_Assignment_: In the records below, begin at the line that has "Contact (778, 35)" and stop after the line that has "Contact Us (906, 1588)"; quote those lines verbatim and nothing more.

_Dataset excerpts_:
*** Begin section ***

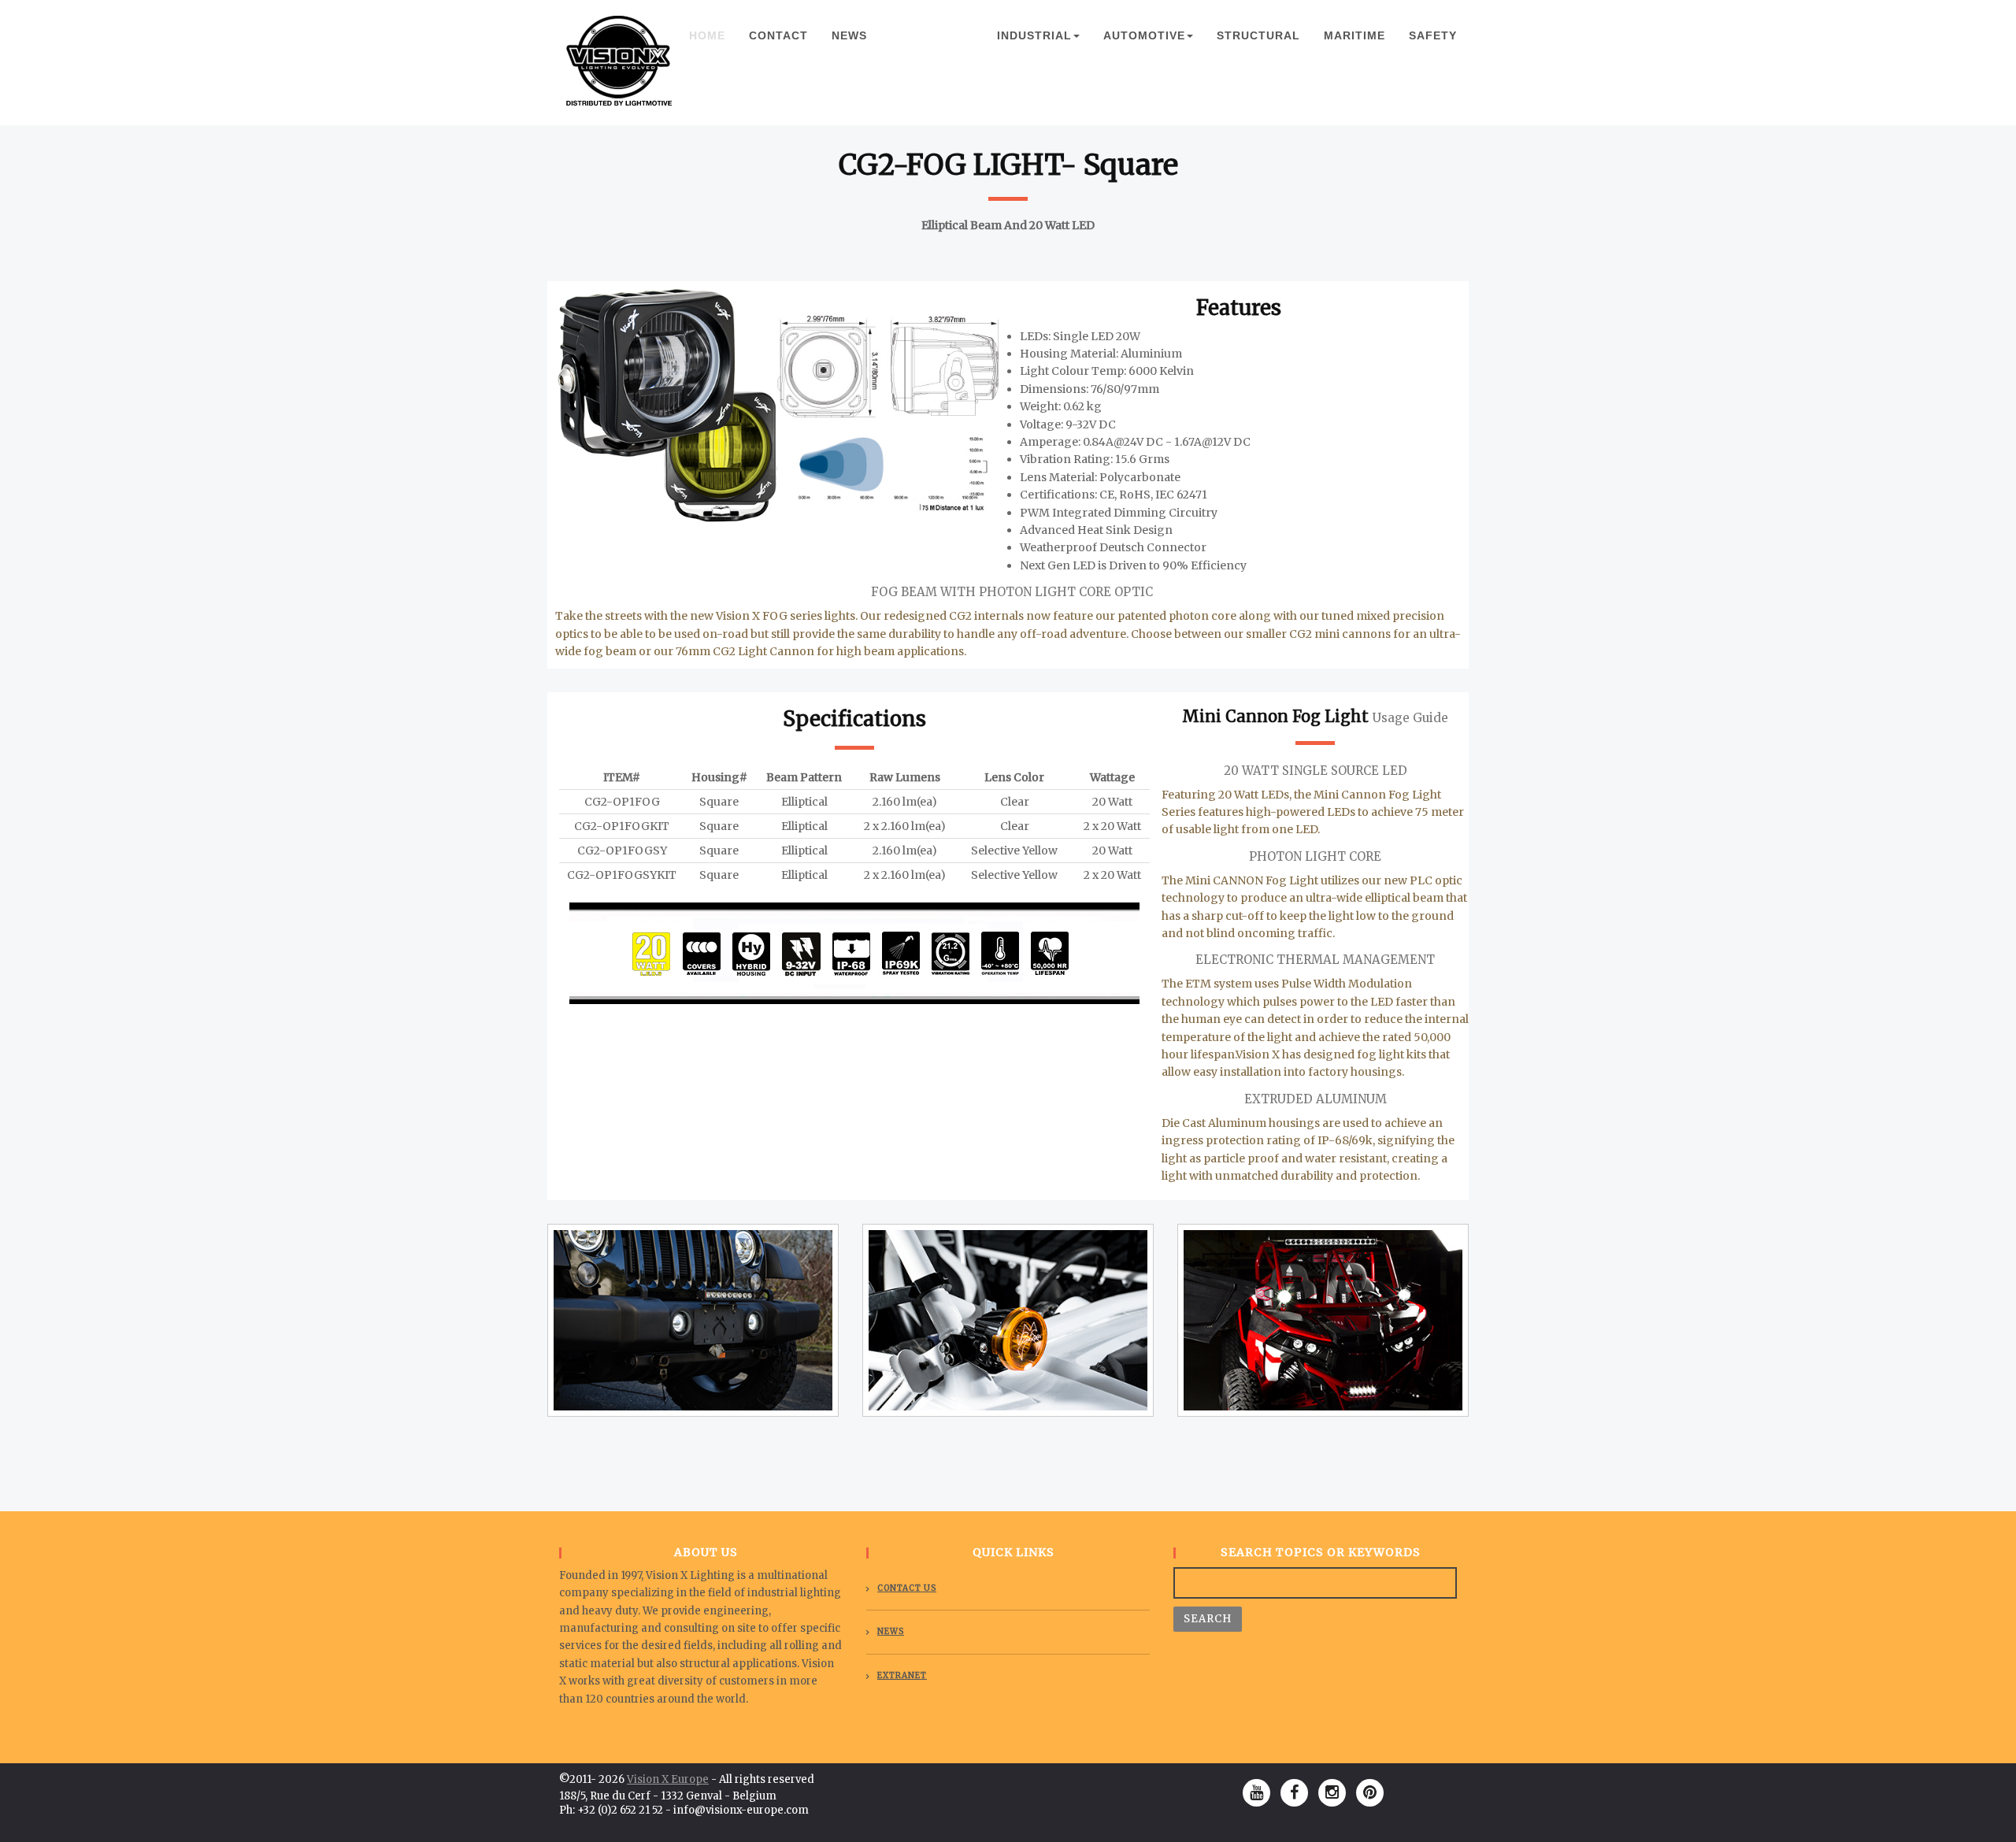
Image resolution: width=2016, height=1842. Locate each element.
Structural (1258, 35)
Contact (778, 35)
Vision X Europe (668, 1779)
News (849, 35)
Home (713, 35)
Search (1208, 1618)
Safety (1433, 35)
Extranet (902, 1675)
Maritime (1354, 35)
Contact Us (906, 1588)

*** End section ***
*** Begin section ***

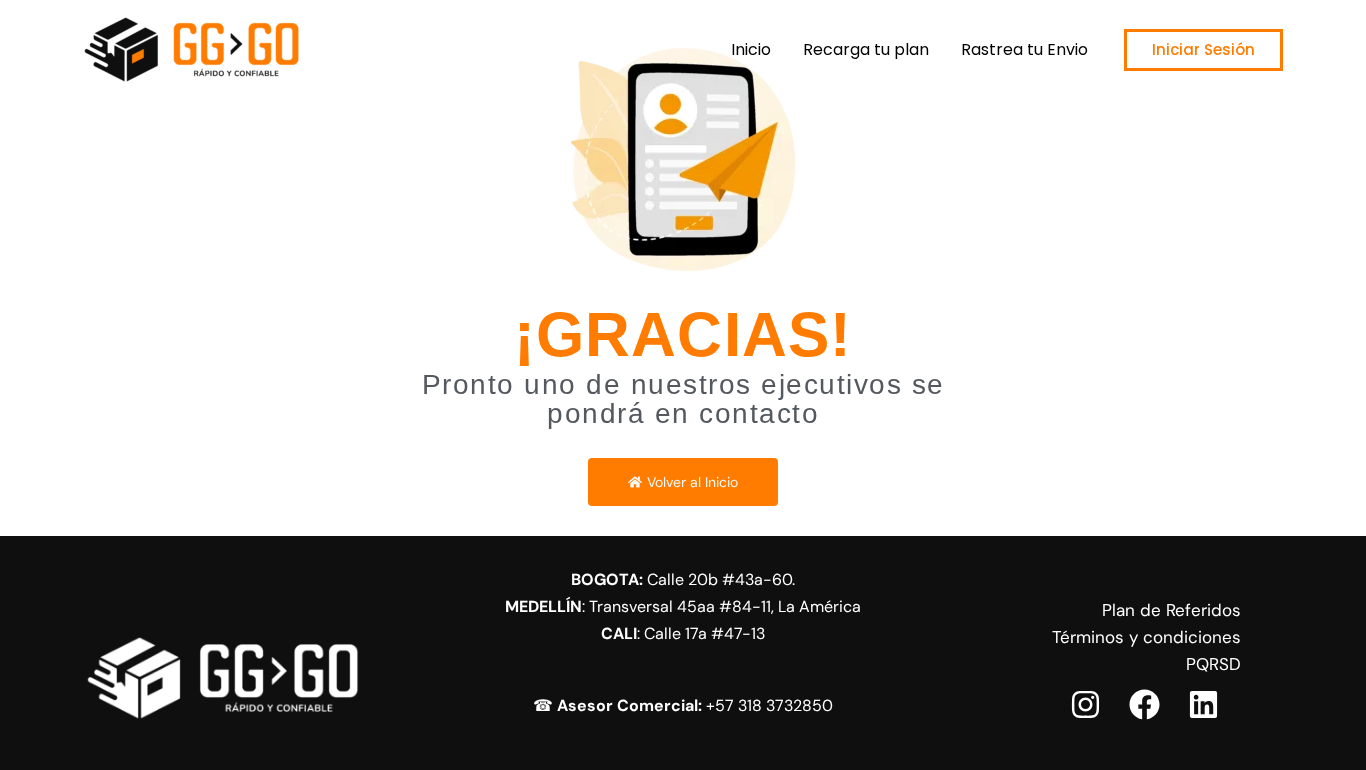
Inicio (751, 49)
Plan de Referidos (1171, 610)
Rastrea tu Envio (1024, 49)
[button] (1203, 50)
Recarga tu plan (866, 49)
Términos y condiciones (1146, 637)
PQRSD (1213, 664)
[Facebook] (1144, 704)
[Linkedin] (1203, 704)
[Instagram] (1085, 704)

*** End section ***

_Result of the exercise_:
Contact (778, 35)
Vision X Europe (668, 1779)
News (849, 35)
Home (713, 35)
Search (1208, 1618)
Safety (1433, 35)
Extranet (902, 1675)
Maritime (1354, 35)
Contact Us (906, 1588)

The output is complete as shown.